___ READING PASSAGE ___

# Existing Window Installation



## Earnie (Jan 24, 2008)

How would I go about fixing this window problem?

I'm guessing that the window is a replacement type window since there is no jamb or sill. Company is no longer in business so I can't ask them. 

Not sure if visible from the uploaded picture. Why would the plastic section just above the sill slant inwards towards the window? Shouldn't the window drain water away from the window, not towards it? I'm guessing that there are weep holes somewhere in the frame and water would leak out between the that odd frame piece and the sill.


Secondly, the sill does not extend beyond the exterior casing. Any water shedding off the sill goes between the sill and the casing.

Seems to me that the windows were installed incorrectly.


----------



## Windows on Wash (Aug 30, 2011)

In theory, they may have been installed "correctly" but the water detailing is bunk.

The sill in the replacement window (appears to be a slider so it is likely a pocket sill) should be sloped if it was a double hung (ideally sloped) and that is what creates positive drainage.

Identify what type of window it is and a close up of the sill will be a bit more helpful. If it is a pocket sill type window, those weep holes better be exposed and drain to outside.

Capping over the sill with a piece of bronze coils should help shed the water to outside the casing. You can also make your own 1 piece sloped sill out of wood and remove the stuff that is there in lieu of it.


----------



## Earnie (Jan 24, 2008)

WW,

I know it must be done and I'm dreading the day I start pulling the windows to see how they were installed. I do suspect some type of water damage that will need repairing.

The windows are double pane double hung. The is no built-in (to the window) exterior sill. The window is sitting on a stained 1x4 that acts as the sill. The 1x4 does slope to the outside. One problem is that the sill does not go over the bottom casing. Water drains between the sill and the casing. 

If these are replacement windows, what is the best way to correct the sill issue? Remove the existing wood sill and install a new one that extends over the bottom casing?

Here is another view.


----------



## joecaption (Nov 30, 2011)

It looks like someone tryed using flat jamb or replacement windows. Wrong window to start with. The sill should have been installed first and the window would sit on top of it if they were doing it with these.
Now you stuck have to install sills that will only butt up againt the bottom of the window frames.
They make Fir and vinyl sills that would work. They would just have to be cut to fit.


----------



## Earnie (Jan 24, 2008)

Joe,

I do agree that the windows are replacement type. Since there was no existing frame, an attempt was made to make one.

I'll check your fir sill sugestion.


----------



## joecaption (Nov 30, 2011)

You would be far better off with vinyl, no rot ever.

___ EXTRACTED ENTRIES ___

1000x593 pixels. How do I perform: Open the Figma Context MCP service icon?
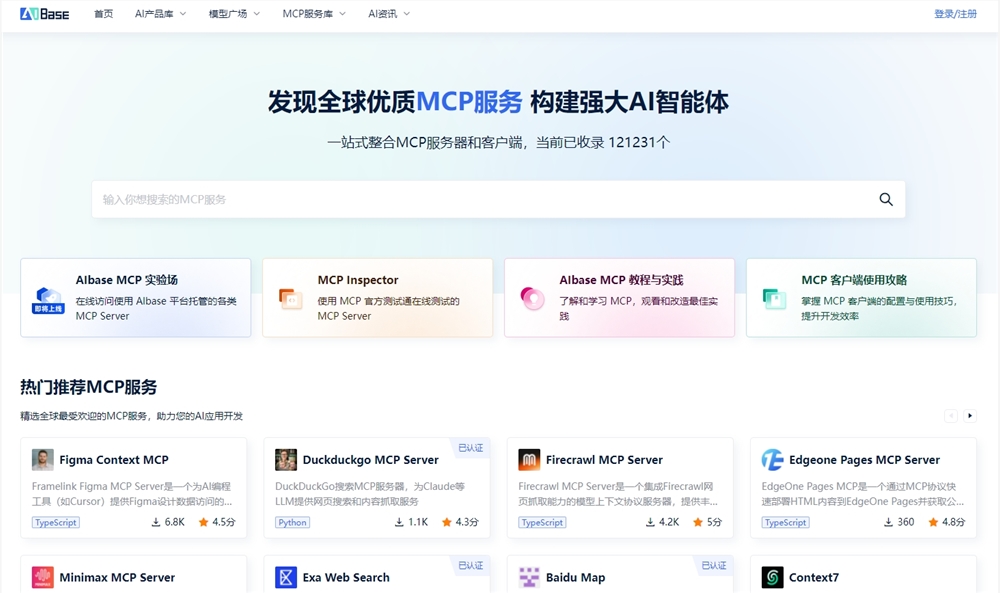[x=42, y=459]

___
___ EXTRACTED ENTRIES ___

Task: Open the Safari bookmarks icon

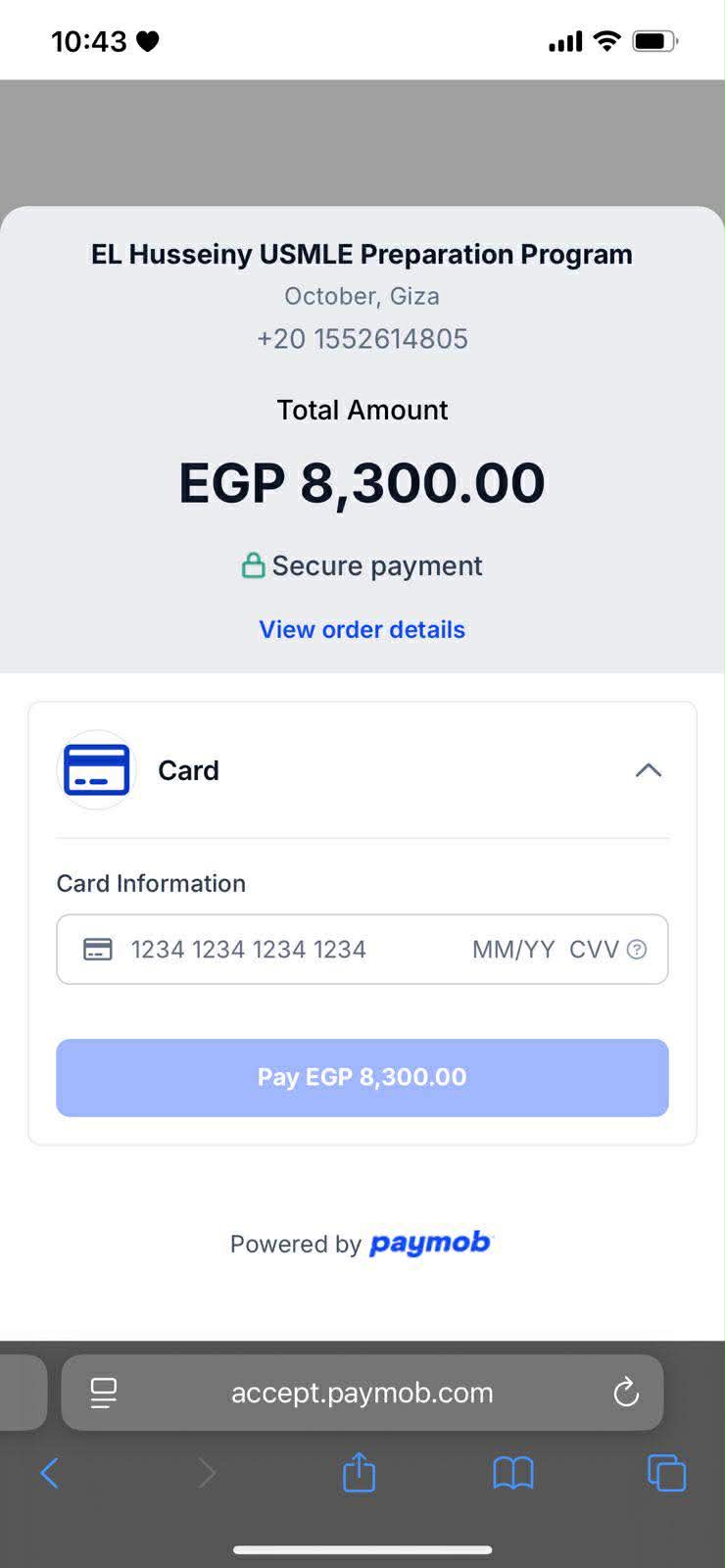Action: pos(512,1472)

___

Could you rewrite everything from "## Windows on" down to "creates positive drainage." in the window installation thread, replacing "slider" with "casement"?

## Windows on Wash (Aug 30, 2011)

In theory, they may have been installed "correctly" but the water detailing is bunk.

The sill in the replacement window (appears to be a casement so it is likely a pocket sill) should be sloped if it was a double hung (ideally sloped) and that is what creates positive drainage.